What this exercise asks -
1 - Can you reproduce the stretch of the blueberry buckle passage from "A charming name" through "hope you enjoy!" word for word?
2 - What is the Spanish translation of this sentence from the blueberry buckle passage: "In the past, when developing a blueberry pie filling, I decided to experiment with adding a little nutmeg and found that it was absolutely fantastic."
┌─ Source excerpt
A charming name indeed.
In simple terms, Blueberry Buckle is a coffee cake with a streusal topping and the addition of blueberries.
I have a tendency to like foods with interesting or cute names, and blueberry buckle is no exception to that. The name originates from the fact that as the cake rises, the streusal topping and berries weigh down the surface a bit, causing it to “buckle”.
In the past, when developing a blueberry pie filling, I decided to experiment with adding a little nutmeg and found that it was absolutely fantastic. Blueberry and nutmeg compliment each other incredibly well.
So, although not the most common for Blueberry Buckle, I have included nutmeg in my version.
This makes a coffee cake that is lovely for breakfast and as a snack with coffee, but also delightful as a stand alone dessert! I hope you enjoy!
└─
┌─ Extracted records
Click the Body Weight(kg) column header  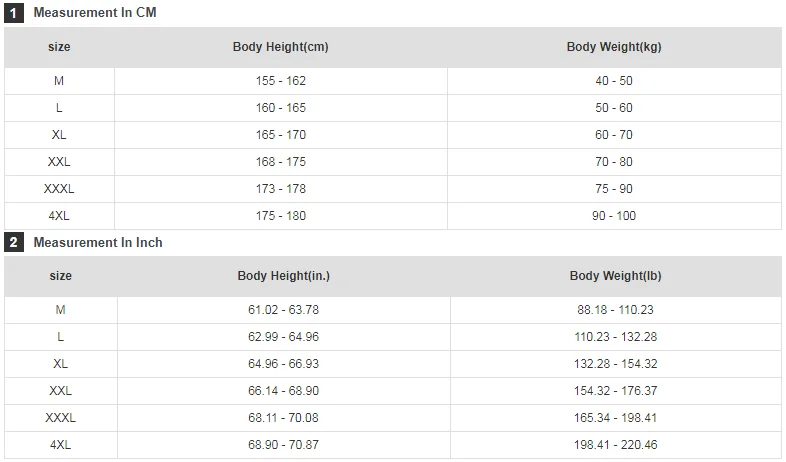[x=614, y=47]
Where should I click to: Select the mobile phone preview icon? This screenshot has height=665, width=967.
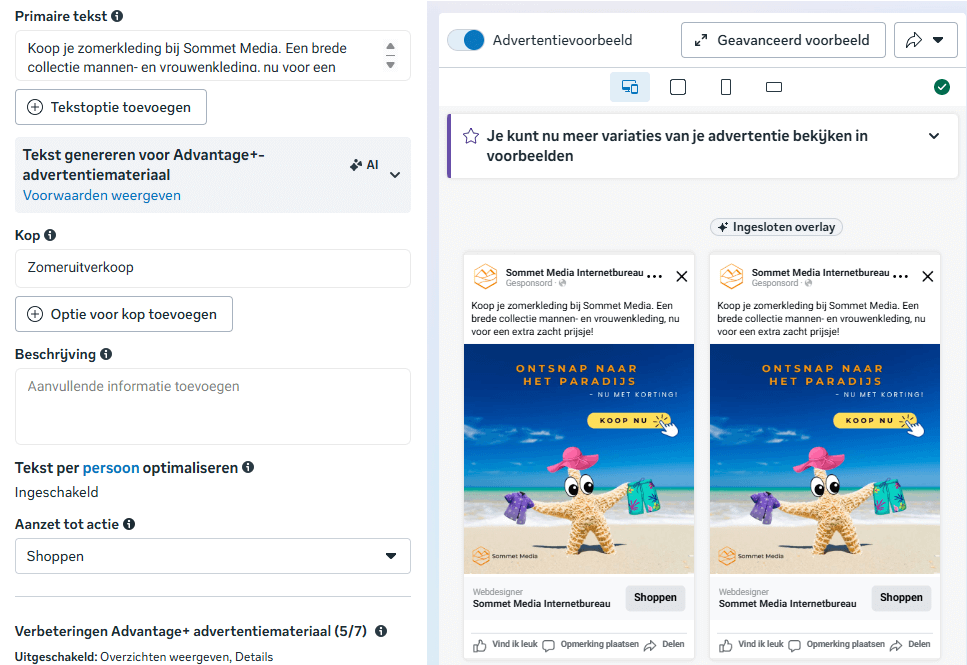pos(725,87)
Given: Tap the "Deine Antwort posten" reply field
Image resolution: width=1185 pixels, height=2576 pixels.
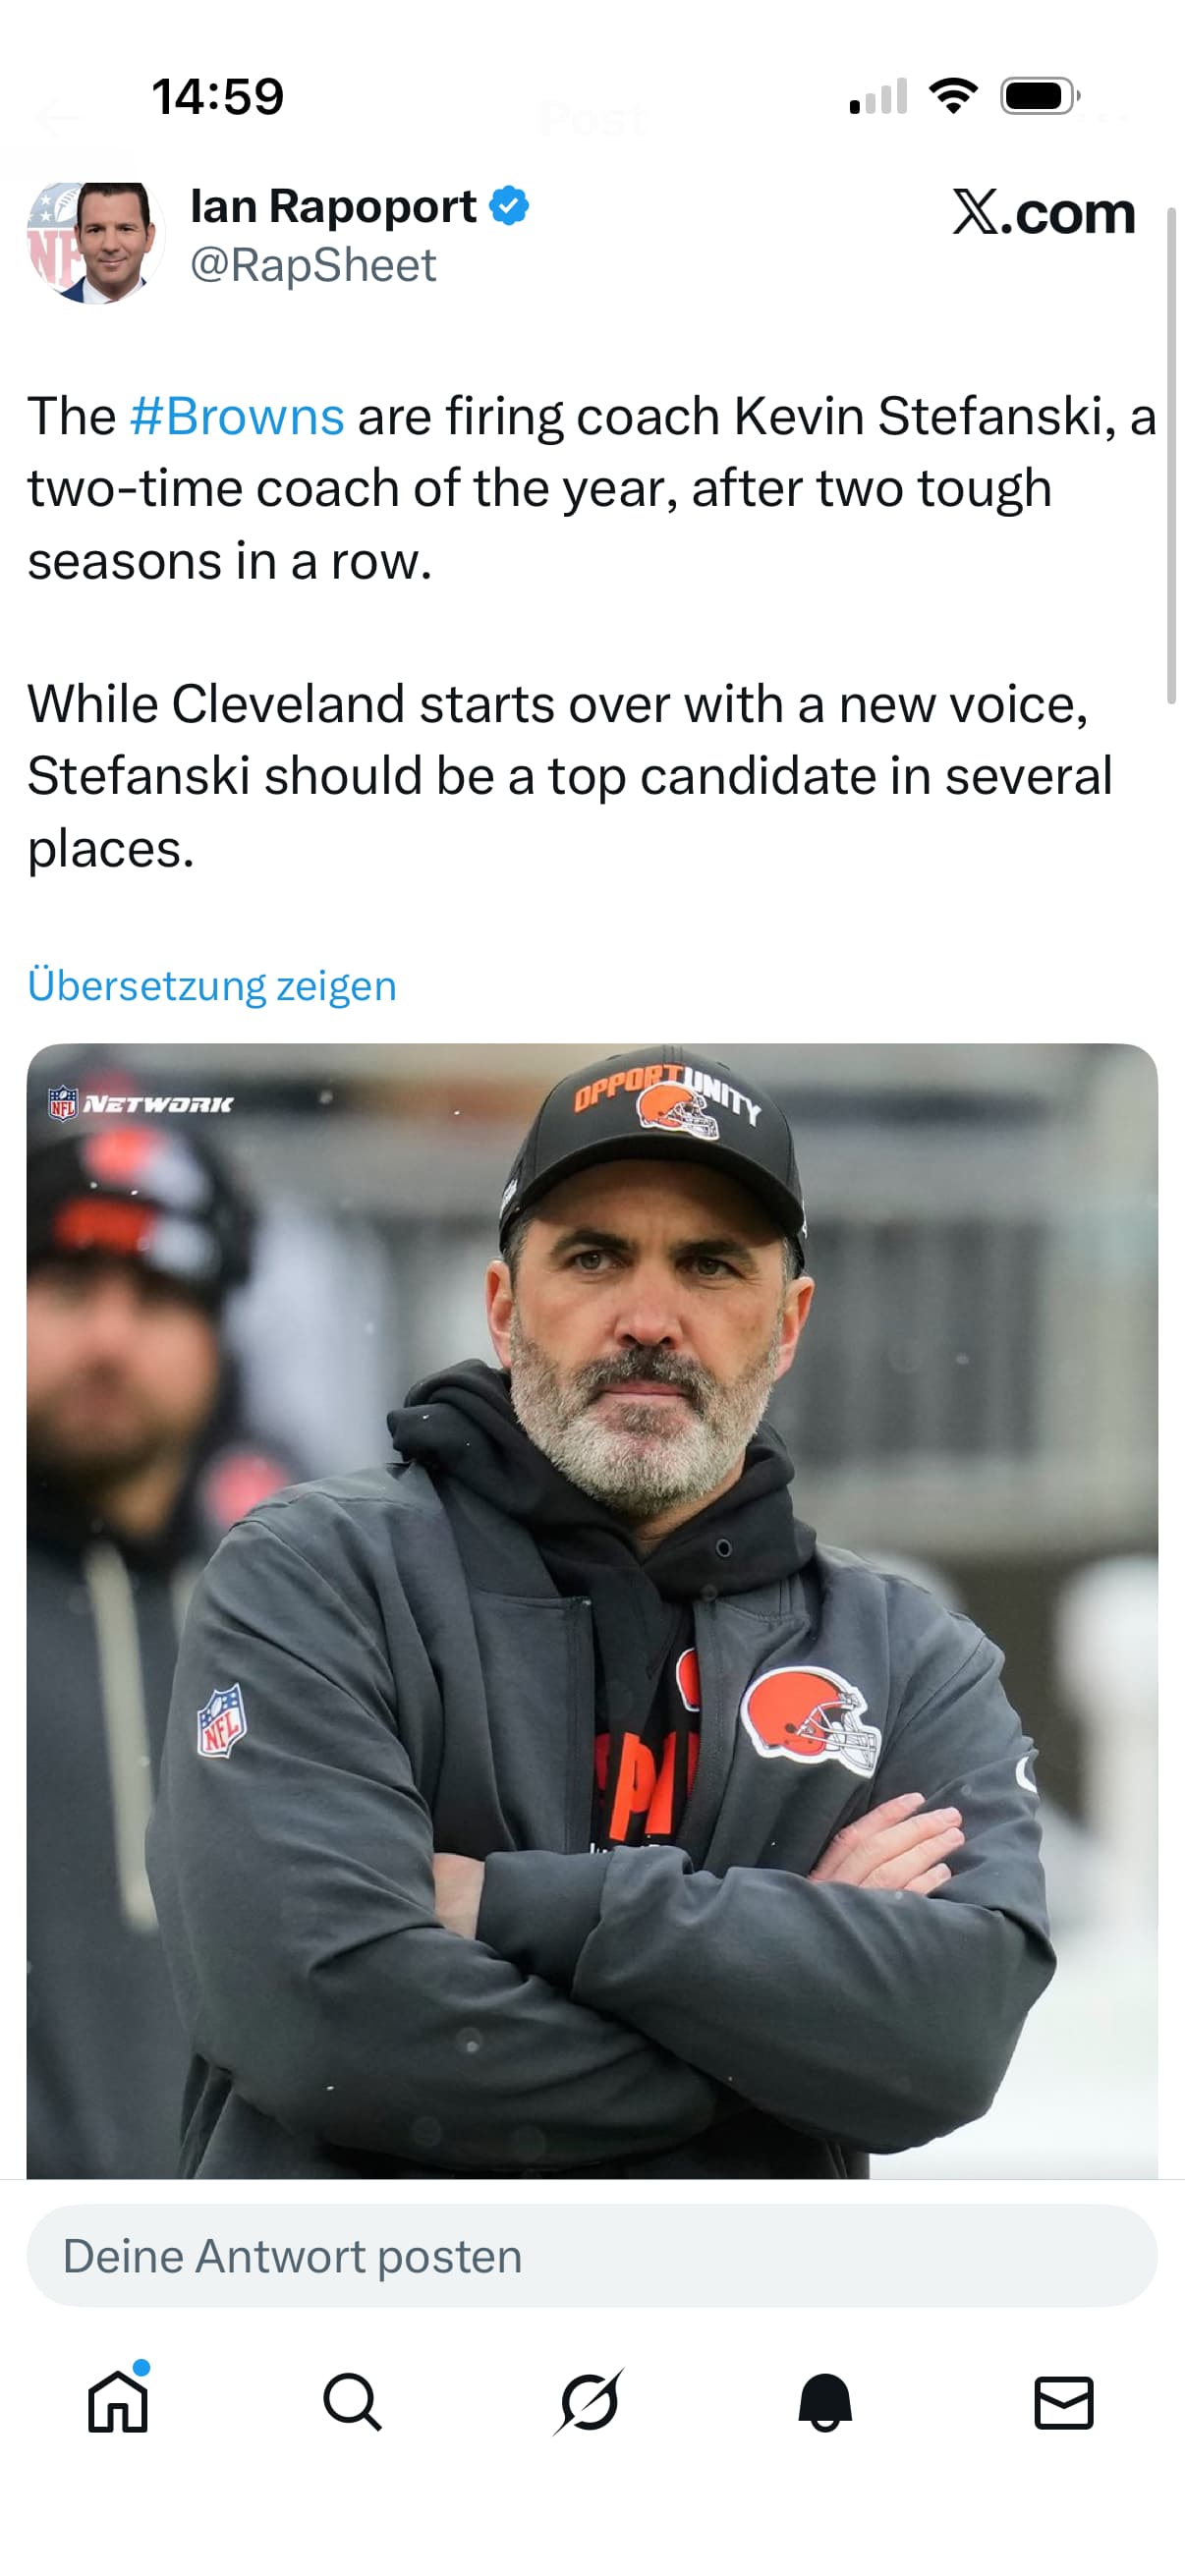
└─
Responses to the tasks -
1 -
A charming name indeed.
In simple terms, Blueberry Buckle is a coffee cake with a streusal topping and the addition of blueberries.
I have a tendency to like foods with interesting or cute names, and blueberry buckle is no exception to that. The name originates from the fact that as the cake rises, the streusal topping and berries weigh down the surface a bit, causing it to “buckle”.
In the past, when developing a blueberry pie filling, I decided to experiment with adding a little nutmeg and found that it was absolutely fantastic. Blueberry and nutmeg compliment each other incredibly well.
So, although not the most common for Blueberry Buckle, I have included nutmeg in my version.
This makes a coffee cake that is lovely for breakfast and as a snack with coffee, but also delightful as a stand alone dessert! I hope you enjoy!

2 - En el pasado, cuando estaba desarrollando un relleno de tarta de arándanos, decidí experimentar añadiendo un poco de nuez moscada y descubrí que era absolutamente fantástico.